LA offensive coordinator Joe Lombardi asked Herbert to step up the tempo, baffling a Chiefs defense that couldn’t line up before the snap. As the Chiefs continued to stumble on offense, Herbert played a clean game, taking whatever was presented to him without forcing the problem. It was a mature performance of a quarterback who quickly evolves from a fun player doing “wow” throws to a winner who jumps on my cape… who makes “wow” throws.
The Chargers’ victory drops the Chiefs to 1-2 this season, which makes the race for the AFC West very interesting.
ESPN also reported that Chiefs coach Andy Reid was taken to hospital as a precaution after feeling unwell. Hopefully a good coach – and one of the best people in the league – recovers well.
Statistics of the week
Bears on average 1.1 yards per play against the Browns, the second weakest of any team in a game this century.
It’s hard to imagine how Justin Fields’ first start as the Bears quarterback could have been worse. There are a number of miserable stats to choose from from the Bears’ 26-6 loss to the Browns:
– Fields has been sacked nine times.
– The fields made only six passes.
– Fields was pressured on 55% of his losses.
– The Bears ended the game with a (!) Yard pass, the lowest total for a team since 2009.
–The last time a Browns defense held a team 47 attacking yards, they were playing against the New York Yankees of the All-American Football Conference. The year was 1946.

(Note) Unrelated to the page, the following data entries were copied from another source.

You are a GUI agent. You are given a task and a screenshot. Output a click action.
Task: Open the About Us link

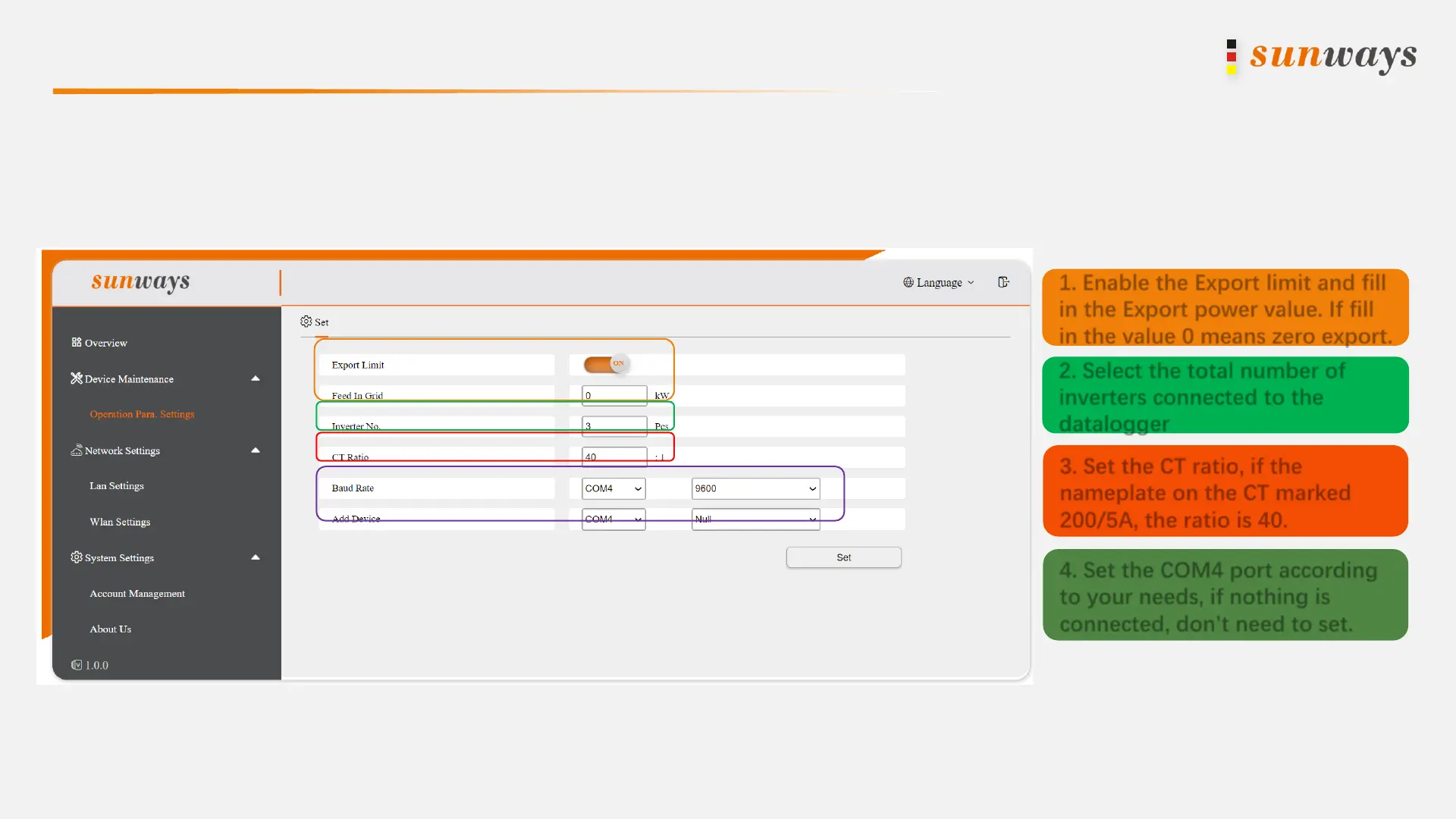point(110,629)
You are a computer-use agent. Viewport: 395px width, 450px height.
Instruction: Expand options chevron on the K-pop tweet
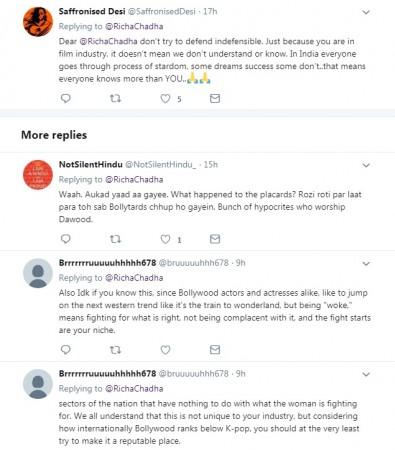pos(366,374)
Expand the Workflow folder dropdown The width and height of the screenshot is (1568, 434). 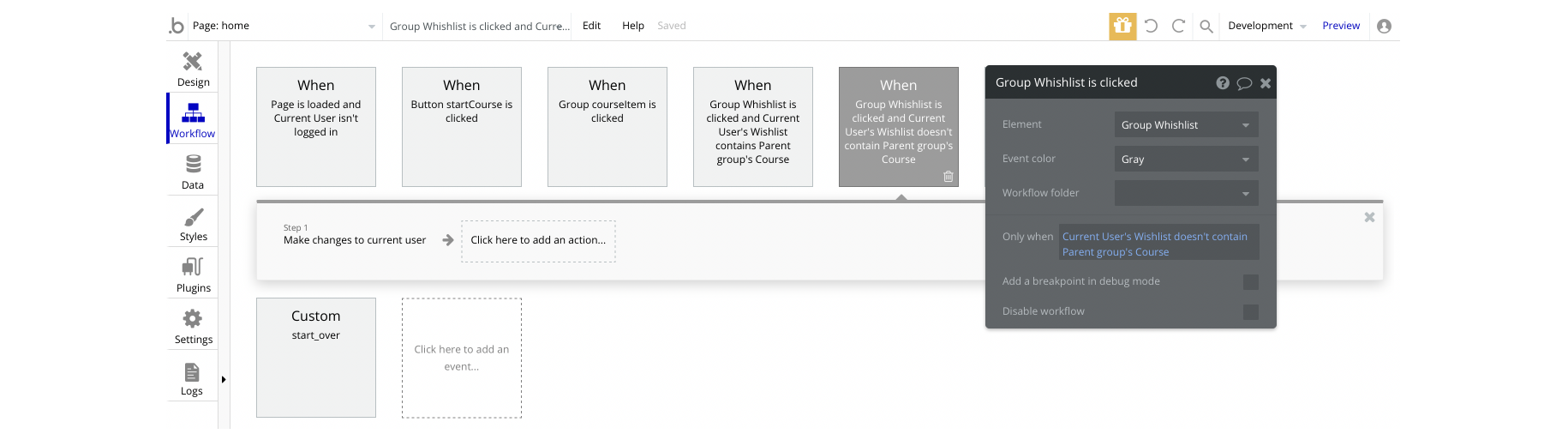pyautogui.click(x=1186, y=194)
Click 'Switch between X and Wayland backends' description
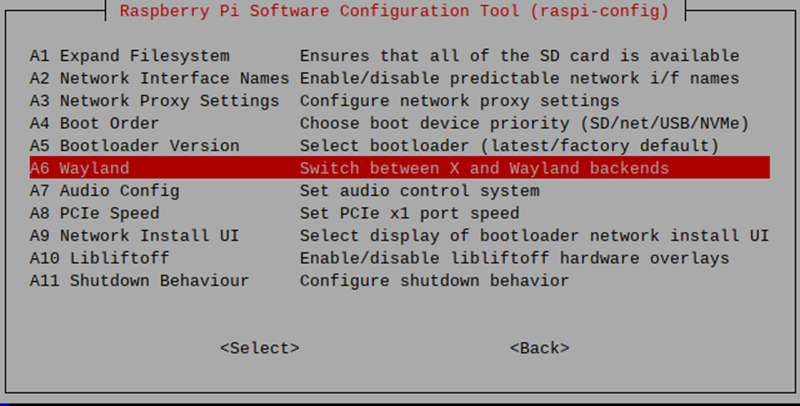This screenshot has height=406, width=800. [x=484, y=168]
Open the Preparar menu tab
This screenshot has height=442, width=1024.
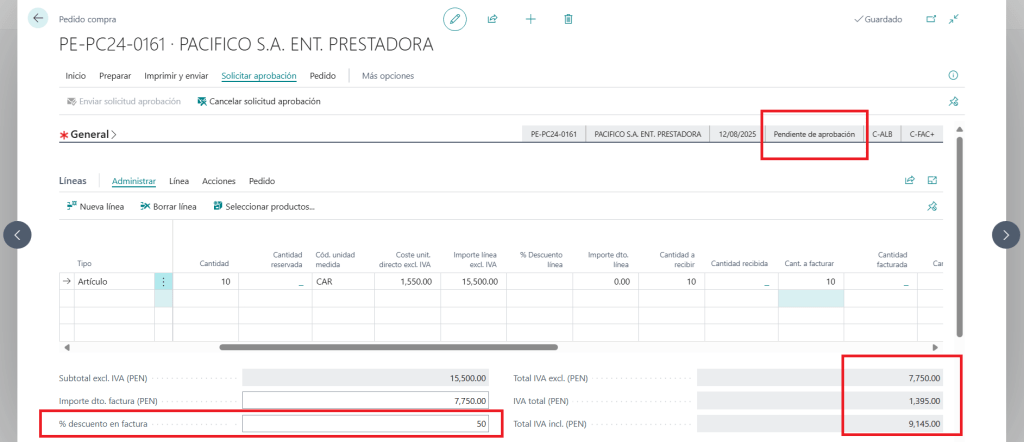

However, a small part of the blame should fall at Fields’ feet. His offensive line was totally ill-equipped to deal with one of the best pass-rush units in the league. While his trainer, Matt Nagy, has continued to deploy the same uninspired drivel he’s inflicted on the franchise since the 2018 season.
Elsewhere in the league
– The Bills beat Washington 43-21 to go 2-1 this season. Josh Allen and the Bills offense have now registered 78 points and 10 TDs in the past two weeks against two of the league’s strongest defenses. After a week of inexplicable loss to the Steelers, the Bills now look like an honest juggernaut. Allen plays at the MVP level. The defense is fiery. Division: child’s play. With the Chiefs’ shaky start to the season, the Bills should be the favorites to clinch home ground advantage in the AFC throughout the playoffs.

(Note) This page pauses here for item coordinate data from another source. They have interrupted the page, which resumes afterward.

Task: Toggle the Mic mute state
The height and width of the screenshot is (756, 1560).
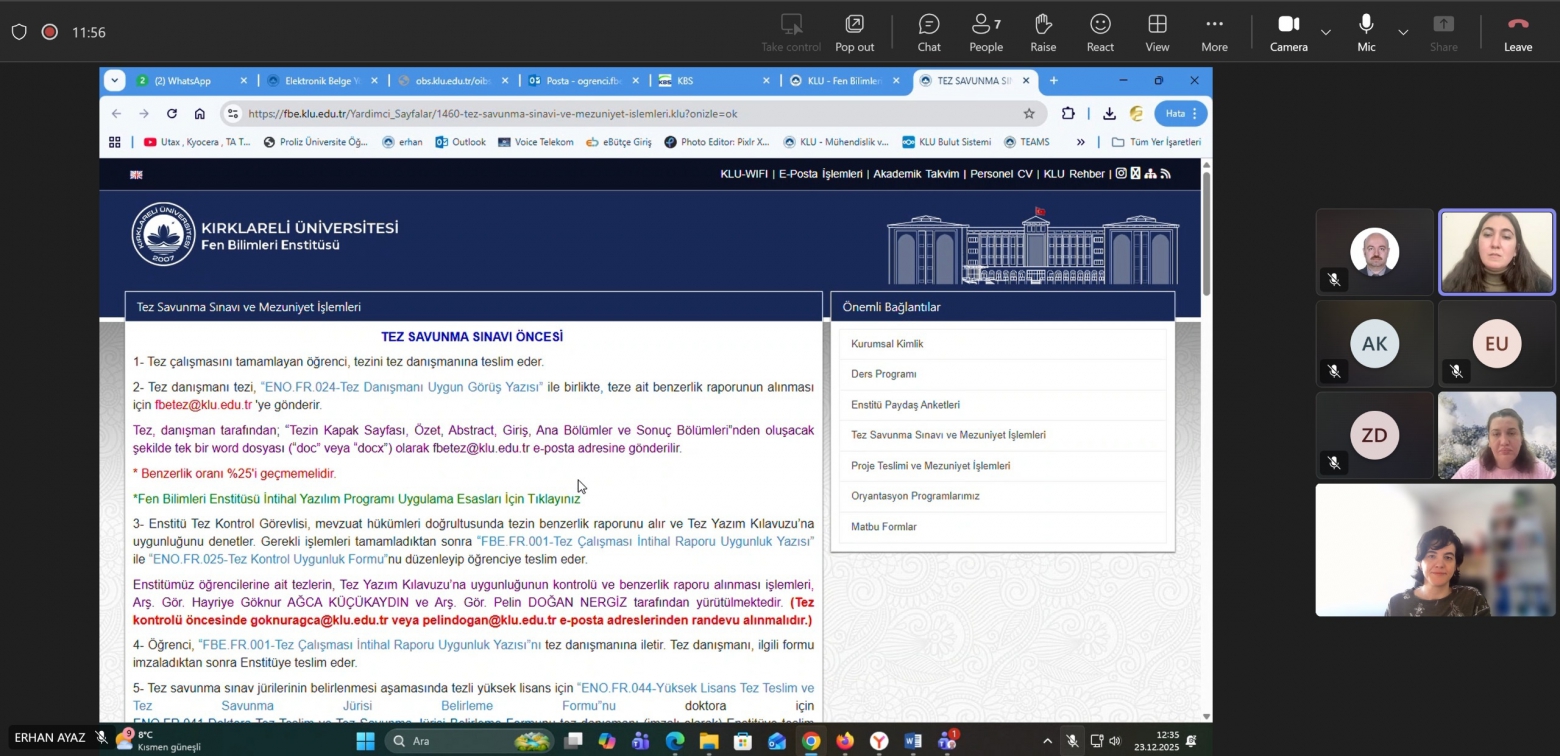Action: click(x=1366, y=32)
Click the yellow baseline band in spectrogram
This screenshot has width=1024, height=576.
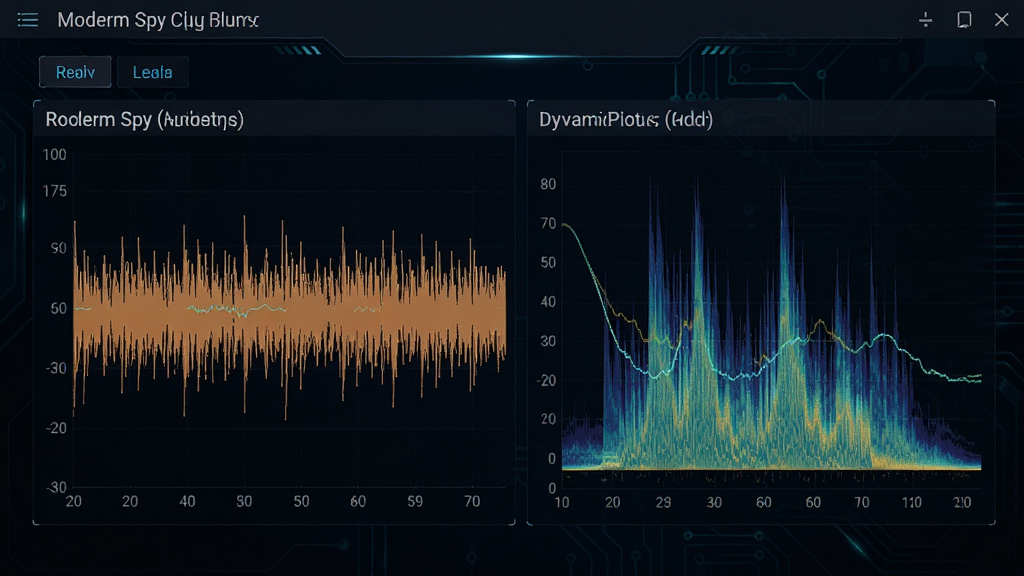point(771,465)
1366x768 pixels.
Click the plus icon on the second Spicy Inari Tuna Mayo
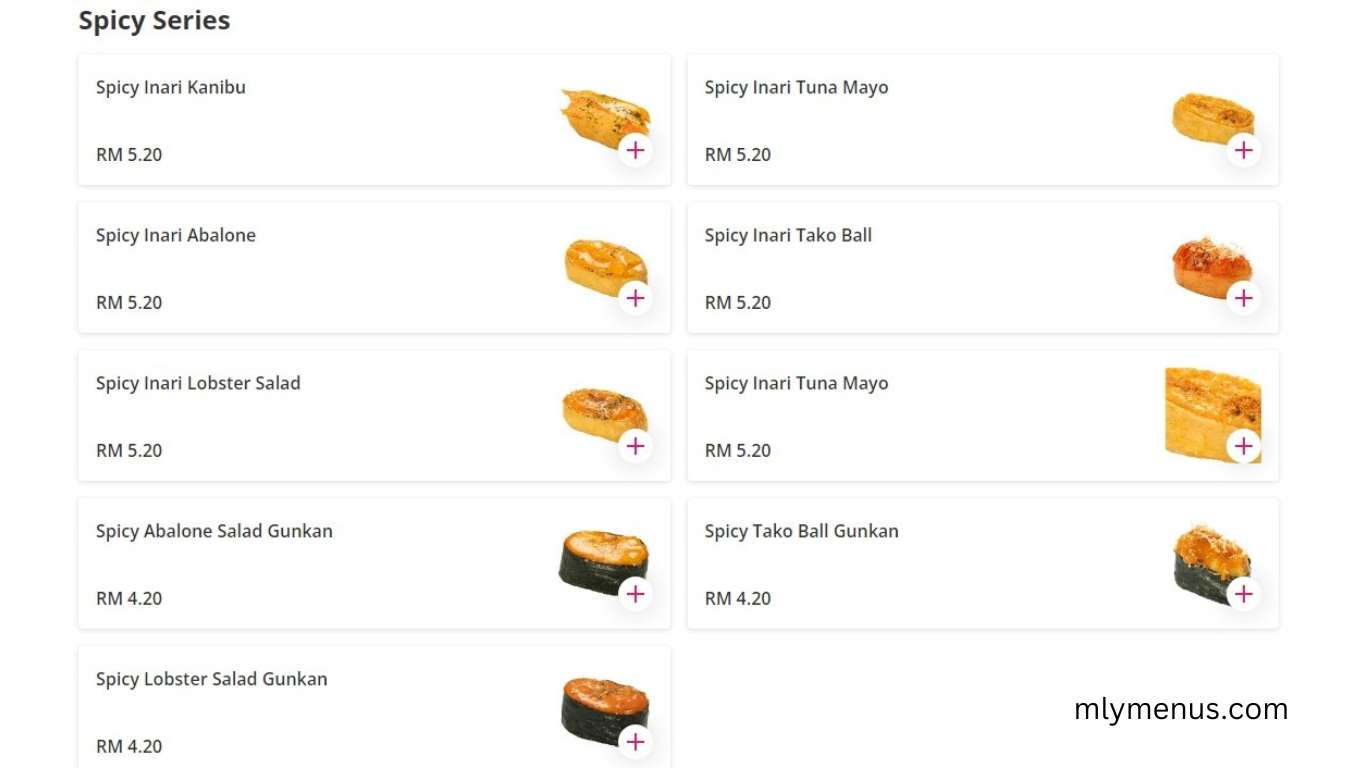(x=1244, y=446)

– Aaron Rodgers had 37 seconds left to get the Packers out of a 28-27 hole against the 49ers in Sunday Night Football. You’ve seen this one before: He led them onto the field and Mason Crosby did the rest, converting a 54-yard field goal to give Green Bay one final victory. Rodgers threw two touchdowns and no interceptions – this clunker he played in week one looks more and more like an anomaly than a trend.
– It’s only the third week, but we already have the impression that the AFC South is the Titans to lose. Tennessee beat Indianapolis 26-16 to put the Colts in a 0-3 hole. Add to that: The Titans will face the Jets and Jaguars over the next two weeks. Considering the dysfunction in Houston, the rebuilding in Jacksonville and the mountain of injuries in Indianapolis, the Titans have as clear a path as anyone to a division title.
– Kirk Cousins plays as well as any quarterback in the league. In three weeks, he threw for just under 1,000 yards, eight touchdowns and no interceptions. After two brutal losses, Cousins led the Vikings to a 30-17 victory over the Seahawks. Going into the season, it was only fair to question Cousins’ long-term status with this team. But so far, it’s the Minnesota defense that has held the team back.
— New season. New diet. New quarterback. Same Jets. It doesn’t get any more difficult for a rookie quarterback than facing Bill Belichick and Vic Fangio in straight weeks. Still: the Jets’ 26-0 loss to the Broncos made wince. All pre-season optimism has already faded.